_Exercise requirements_
Select all lines holding the word "agent" from the entries that follow.

BEGIN Data to use

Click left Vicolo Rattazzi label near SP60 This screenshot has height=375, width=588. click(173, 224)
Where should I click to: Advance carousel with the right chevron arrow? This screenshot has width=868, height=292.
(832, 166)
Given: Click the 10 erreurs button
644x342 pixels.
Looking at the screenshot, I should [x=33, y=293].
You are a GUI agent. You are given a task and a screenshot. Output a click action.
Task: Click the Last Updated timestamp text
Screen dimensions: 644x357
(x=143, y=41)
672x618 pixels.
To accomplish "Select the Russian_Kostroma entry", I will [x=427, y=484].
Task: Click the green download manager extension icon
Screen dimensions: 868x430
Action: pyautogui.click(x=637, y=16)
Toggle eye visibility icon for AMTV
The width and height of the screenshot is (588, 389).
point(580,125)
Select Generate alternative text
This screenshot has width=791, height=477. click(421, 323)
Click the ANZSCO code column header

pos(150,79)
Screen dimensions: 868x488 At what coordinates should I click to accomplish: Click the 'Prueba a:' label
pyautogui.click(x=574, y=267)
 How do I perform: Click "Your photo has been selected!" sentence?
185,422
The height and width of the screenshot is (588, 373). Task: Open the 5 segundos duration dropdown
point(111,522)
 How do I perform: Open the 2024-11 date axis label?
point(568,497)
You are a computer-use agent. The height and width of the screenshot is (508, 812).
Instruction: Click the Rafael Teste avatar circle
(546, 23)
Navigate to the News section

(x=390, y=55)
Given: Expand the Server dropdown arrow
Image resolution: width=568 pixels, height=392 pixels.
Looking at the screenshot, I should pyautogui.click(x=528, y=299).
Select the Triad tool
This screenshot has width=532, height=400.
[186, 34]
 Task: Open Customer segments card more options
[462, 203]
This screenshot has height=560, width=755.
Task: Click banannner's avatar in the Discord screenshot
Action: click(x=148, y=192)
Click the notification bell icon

END Data to use

_Written response_
You are a GUI agent. You are given a task and a screenshot. Output a click action.
You are a computer-use agent. The height and width of the screenshot is (508, 812).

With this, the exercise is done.